» What is required
Below are records. Find each line in them that holds the word "computer" and copy it.

» Data records
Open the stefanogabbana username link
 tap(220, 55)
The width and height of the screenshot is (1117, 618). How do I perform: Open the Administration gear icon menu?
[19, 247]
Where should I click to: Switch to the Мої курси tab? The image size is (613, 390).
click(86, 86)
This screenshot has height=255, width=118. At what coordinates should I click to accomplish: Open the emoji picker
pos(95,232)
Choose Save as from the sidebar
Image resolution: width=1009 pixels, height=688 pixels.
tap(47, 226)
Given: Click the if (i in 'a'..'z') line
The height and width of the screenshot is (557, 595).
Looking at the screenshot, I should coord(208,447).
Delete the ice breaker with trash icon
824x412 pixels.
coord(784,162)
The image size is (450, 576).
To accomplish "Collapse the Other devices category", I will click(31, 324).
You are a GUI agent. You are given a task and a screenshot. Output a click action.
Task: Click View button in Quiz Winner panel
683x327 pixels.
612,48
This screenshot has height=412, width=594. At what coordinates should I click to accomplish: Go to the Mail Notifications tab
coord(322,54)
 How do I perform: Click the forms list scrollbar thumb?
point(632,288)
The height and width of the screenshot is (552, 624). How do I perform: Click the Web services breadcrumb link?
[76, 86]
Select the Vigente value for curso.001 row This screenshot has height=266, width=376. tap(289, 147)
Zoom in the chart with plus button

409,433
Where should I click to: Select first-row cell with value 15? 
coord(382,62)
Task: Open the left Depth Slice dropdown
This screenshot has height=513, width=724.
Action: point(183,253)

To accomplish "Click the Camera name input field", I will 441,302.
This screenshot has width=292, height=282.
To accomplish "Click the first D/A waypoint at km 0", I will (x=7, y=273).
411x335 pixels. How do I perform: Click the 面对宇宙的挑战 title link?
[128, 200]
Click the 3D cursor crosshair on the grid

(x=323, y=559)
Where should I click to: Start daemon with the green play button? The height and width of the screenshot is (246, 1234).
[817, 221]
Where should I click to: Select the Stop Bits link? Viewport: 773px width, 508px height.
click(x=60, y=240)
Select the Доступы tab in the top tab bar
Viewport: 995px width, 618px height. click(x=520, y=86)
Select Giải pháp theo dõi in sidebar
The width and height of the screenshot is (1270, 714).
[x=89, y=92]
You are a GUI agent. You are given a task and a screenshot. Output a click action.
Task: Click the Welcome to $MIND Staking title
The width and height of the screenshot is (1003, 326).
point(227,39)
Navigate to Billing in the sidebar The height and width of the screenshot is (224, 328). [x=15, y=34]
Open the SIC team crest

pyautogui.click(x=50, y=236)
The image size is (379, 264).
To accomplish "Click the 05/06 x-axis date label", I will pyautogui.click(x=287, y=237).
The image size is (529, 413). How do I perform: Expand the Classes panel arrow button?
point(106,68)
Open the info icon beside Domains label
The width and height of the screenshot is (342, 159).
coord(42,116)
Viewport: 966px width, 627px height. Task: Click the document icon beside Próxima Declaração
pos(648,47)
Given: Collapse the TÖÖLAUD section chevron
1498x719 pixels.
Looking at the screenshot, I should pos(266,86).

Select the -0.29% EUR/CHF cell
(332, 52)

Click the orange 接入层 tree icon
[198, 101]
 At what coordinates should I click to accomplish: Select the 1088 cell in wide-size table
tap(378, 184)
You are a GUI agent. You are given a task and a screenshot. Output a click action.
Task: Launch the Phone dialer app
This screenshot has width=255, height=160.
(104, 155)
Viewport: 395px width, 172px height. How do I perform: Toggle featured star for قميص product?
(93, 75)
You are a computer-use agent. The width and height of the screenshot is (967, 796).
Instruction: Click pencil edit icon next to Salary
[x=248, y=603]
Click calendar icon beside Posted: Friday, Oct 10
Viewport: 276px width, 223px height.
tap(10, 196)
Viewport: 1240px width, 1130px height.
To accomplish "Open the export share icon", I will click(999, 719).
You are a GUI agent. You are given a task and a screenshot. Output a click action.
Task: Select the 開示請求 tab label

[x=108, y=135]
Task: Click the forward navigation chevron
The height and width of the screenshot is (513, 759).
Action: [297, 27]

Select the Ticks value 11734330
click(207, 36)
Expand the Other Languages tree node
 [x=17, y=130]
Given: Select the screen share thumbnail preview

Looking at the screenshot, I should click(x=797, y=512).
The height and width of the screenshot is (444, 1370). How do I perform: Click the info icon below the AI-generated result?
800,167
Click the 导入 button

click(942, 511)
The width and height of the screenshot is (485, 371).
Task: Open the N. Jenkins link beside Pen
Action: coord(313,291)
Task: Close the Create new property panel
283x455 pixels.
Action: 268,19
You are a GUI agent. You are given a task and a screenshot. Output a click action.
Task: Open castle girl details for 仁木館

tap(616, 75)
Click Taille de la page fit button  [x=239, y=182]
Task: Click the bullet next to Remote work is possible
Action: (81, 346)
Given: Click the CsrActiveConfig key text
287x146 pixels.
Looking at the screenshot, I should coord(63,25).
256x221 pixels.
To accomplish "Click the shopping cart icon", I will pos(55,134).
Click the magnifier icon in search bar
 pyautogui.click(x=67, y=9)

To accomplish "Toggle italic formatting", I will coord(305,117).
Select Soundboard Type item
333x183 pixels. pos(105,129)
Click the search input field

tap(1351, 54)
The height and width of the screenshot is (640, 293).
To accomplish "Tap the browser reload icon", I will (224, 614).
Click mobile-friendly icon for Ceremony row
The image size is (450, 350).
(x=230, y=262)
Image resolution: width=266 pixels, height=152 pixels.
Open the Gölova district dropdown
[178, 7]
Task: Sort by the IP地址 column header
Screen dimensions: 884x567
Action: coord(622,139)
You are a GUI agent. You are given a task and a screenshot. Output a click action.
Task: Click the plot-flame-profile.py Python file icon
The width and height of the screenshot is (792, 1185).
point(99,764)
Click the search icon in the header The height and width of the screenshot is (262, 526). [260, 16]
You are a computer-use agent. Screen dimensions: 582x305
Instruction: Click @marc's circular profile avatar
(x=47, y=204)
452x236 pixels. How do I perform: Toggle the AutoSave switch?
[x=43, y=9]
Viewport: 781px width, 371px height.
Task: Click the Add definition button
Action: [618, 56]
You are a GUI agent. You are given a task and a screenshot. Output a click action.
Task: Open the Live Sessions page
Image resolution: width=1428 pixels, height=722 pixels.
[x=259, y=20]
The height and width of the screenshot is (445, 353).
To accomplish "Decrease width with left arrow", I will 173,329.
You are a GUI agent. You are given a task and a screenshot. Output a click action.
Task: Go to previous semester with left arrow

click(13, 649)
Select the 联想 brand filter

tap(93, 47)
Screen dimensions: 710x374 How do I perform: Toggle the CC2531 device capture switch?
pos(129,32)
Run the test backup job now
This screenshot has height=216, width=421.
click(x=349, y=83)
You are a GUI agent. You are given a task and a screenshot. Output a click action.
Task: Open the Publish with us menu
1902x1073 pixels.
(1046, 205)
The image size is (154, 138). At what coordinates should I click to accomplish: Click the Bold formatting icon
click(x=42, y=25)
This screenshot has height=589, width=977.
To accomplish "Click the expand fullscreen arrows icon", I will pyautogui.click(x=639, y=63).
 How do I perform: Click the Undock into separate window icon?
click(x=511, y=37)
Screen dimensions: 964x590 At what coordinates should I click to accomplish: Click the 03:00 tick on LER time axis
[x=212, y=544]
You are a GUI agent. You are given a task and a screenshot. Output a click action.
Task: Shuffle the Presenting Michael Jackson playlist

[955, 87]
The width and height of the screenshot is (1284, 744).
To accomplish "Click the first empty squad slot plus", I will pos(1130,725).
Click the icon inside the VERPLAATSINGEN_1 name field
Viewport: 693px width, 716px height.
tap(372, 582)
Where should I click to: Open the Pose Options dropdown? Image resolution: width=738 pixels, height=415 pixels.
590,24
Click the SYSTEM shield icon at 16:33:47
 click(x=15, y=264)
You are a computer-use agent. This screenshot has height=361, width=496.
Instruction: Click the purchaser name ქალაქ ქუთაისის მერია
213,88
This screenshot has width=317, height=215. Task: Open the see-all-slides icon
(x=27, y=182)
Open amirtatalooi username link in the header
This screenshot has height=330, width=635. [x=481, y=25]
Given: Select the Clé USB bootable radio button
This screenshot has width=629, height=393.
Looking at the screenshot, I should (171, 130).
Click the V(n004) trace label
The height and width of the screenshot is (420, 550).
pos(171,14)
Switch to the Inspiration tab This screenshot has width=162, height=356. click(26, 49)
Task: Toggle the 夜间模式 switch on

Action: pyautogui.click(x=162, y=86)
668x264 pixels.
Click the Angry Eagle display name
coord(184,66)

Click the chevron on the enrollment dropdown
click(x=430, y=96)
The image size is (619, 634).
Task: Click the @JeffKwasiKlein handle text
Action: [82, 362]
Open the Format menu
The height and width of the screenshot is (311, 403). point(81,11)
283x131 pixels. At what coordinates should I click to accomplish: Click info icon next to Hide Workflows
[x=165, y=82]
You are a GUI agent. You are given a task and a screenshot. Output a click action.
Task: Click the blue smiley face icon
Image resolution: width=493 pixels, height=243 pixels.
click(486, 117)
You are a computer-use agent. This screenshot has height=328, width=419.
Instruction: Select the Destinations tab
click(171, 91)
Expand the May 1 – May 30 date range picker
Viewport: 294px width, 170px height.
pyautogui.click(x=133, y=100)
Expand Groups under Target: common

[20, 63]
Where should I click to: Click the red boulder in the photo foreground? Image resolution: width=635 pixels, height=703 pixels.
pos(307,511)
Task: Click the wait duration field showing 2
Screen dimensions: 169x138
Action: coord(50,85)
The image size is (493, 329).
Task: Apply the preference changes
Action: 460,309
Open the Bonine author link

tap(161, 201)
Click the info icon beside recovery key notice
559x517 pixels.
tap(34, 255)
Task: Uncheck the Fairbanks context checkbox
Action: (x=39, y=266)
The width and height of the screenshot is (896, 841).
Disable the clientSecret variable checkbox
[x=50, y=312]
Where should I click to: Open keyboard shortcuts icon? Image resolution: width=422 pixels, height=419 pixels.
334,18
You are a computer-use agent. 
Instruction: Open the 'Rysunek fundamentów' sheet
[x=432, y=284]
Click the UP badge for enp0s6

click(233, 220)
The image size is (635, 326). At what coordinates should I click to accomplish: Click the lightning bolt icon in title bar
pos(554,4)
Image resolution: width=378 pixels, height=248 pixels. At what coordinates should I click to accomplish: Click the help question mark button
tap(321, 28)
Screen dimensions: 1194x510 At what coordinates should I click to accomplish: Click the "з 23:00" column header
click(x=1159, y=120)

» Task output
You are a computer-use agent. The width and height of the screenshot is (967, 796).
You are a computer-use agent. Screen dimensions: 582x305
You are a computer-use agent. This screenshot has height=361, width=496.
You are a computer-use agent. This screenshot has height=328, width=419.
You are a computer-use agent. 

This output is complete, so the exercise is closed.